Case Study: RTD Models Tracking Material Concentrations and Lot Genealogy for a Continuous Manufacturing CDC Line
Results of Residence Time Distribution model performance testing on a Direct Compression, Continuous Manufacturing line will be presented for a setup with 3 feeders, a blender, and tablet press and compared with parallel and redundant PAT model data. The system-generated data are stored in an SQL database and used to produce reports that track tablet concentrations and raw material lot genealogy on a second-by-second basis with a high degree of accuracy.
MTP File Development Demo of a ‘Plug And Play' Interface To Support Flexible Manufacturing for a Solid Dose Feeder
A NAMUR compliant MTP file prototype for a Coperion K-Tron feeder (PEA) will be demonstrated that can be imported to a POL through a 3rd party MTP wizard. The POL code is autogenerated based on the MTP file specifications. The MTP file was created using an AML software utility for the XML style format file. For real time communications between the POL and PEA, an OPC UA server was developed using Python and runs on a Raspberry PI.
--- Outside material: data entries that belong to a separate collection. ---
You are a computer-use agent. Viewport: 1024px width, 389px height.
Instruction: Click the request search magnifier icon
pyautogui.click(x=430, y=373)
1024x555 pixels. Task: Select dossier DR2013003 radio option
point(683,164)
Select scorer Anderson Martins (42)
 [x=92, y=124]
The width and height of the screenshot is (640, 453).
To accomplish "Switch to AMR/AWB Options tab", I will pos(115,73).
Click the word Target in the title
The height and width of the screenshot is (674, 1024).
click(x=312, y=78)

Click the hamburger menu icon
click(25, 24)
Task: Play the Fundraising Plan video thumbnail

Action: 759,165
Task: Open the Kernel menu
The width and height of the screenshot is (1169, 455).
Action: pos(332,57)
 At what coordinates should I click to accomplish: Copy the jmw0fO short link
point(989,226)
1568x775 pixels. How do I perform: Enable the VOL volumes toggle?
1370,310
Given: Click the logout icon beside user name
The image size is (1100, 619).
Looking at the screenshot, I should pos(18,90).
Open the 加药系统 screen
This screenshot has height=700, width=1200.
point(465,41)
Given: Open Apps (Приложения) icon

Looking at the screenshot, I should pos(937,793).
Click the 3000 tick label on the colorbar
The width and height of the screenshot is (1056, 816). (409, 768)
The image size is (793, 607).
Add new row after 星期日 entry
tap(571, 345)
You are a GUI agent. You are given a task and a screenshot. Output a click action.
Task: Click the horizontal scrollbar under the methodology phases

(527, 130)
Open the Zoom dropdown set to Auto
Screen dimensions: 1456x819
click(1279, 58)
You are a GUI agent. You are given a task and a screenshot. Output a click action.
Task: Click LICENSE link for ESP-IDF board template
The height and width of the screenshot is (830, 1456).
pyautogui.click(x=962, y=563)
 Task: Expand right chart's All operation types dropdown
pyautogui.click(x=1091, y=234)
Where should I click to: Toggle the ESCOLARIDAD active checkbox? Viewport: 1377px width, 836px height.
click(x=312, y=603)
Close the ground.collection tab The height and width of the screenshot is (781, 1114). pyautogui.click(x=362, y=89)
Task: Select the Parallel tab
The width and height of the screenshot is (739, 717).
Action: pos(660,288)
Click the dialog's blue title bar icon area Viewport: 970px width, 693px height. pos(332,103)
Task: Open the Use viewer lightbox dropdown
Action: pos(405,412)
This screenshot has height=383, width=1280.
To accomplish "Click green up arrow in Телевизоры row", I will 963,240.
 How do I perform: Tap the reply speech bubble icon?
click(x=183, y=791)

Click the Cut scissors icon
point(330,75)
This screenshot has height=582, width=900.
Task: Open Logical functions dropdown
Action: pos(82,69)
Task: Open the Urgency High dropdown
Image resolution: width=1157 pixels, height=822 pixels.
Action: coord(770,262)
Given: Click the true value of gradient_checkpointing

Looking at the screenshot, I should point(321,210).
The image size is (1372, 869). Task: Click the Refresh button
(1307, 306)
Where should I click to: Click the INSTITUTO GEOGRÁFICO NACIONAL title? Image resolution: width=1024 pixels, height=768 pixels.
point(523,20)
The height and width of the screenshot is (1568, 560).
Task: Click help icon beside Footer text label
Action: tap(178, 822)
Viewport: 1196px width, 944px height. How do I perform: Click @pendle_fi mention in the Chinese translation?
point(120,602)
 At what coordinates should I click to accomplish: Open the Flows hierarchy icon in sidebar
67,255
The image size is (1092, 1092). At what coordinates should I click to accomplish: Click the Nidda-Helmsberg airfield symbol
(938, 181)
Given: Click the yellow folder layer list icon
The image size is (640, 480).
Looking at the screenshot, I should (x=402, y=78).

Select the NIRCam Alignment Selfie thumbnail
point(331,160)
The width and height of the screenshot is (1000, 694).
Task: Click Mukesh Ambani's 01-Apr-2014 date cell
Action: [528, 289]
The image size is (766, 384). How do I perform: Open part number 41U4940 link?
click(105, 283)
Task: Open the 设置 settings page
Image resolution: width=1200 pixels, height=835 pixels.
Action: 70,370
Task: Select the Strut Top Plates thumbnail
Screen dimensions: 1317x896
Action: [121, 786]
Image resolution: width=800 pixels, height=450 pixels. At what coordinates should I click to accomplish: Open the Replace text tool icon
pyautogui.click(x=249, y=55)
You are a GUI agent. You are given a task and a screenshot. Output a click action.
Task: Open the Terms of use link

Applying Machine Learning Algorithms To Continuous Manufacturing for Continuous Process Improvement
Multi-variate models such as MSPC-PCA and PLS built and tested on a direct compression Digital Twin will be demonstrated. These statistical models are used to detect variation and faults and to optimize the process, reduce plant variation, and increase product quality. A specific example will demonstrate a feeder model that predicts product density and its impact on tablet properties such as hardness and weight.